Krack! krack! seitwärts neigte sich der schwarzgelbe Kutschkasten; der tote Rehbock schoß von dem Verdeck zuerst hinab auf die bodenlose Landstraße. Mönkemeyer, der Schaffner, ließ mich pflichtgemäß auf sich fallen, der Postillon fluchte; die Pferde schlugen scheu aus, da lag der königliche Postwagen auf der königlichen Landstraße.
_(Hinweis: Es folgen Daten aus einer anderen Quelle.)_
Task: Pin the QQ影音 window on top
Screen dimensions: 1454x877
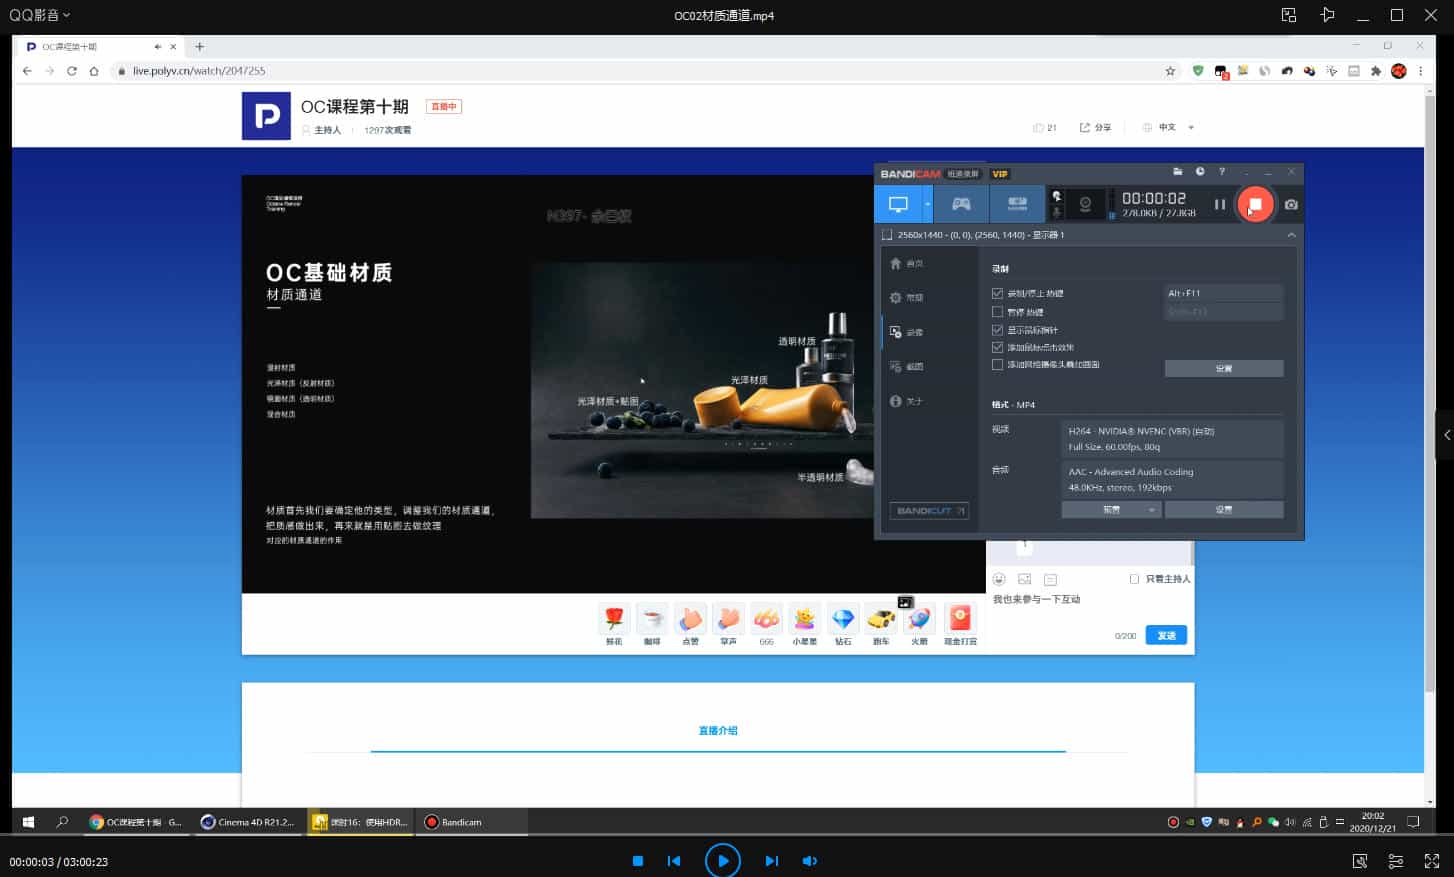Action: click(x=1327, y=15)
Ein seltener Genuß in dieser Zeit der Kurierzüge mit einem Postwagen umgeworfen zu werden l…
»Der Teufel!« rief der Schaffner.
»Ach du lieber Himmel!« seufzte ich.
»‘s ist doch, als hätte der verfluchte Kasten ordentlich seinen Spaß daran!« schrie wütend Mönkemeyer. »Sehen Sie nur, Herr, wie behaglich sich die Bestie, die Kröte, die Kanaille in den Sumpf gelegt hat, als gäbe es gar keine Wagenremise in Finkenrode! ‘s ist zum Rasendwerden! Warten Sie, ich will Ihnen Ihren Schirm hervorsuchen!«
Mit diesen Worten stieg der Erzürnte auf die Speichen des Vorderrades und langte mir mein seidenes Wetterdach hervor. Ich spannte es aus, und rettete mich auf einen Steinhaufen am Wege. Von hier konnte ich das Schlachtfeld mit mehr Gemütsruhe betrachten.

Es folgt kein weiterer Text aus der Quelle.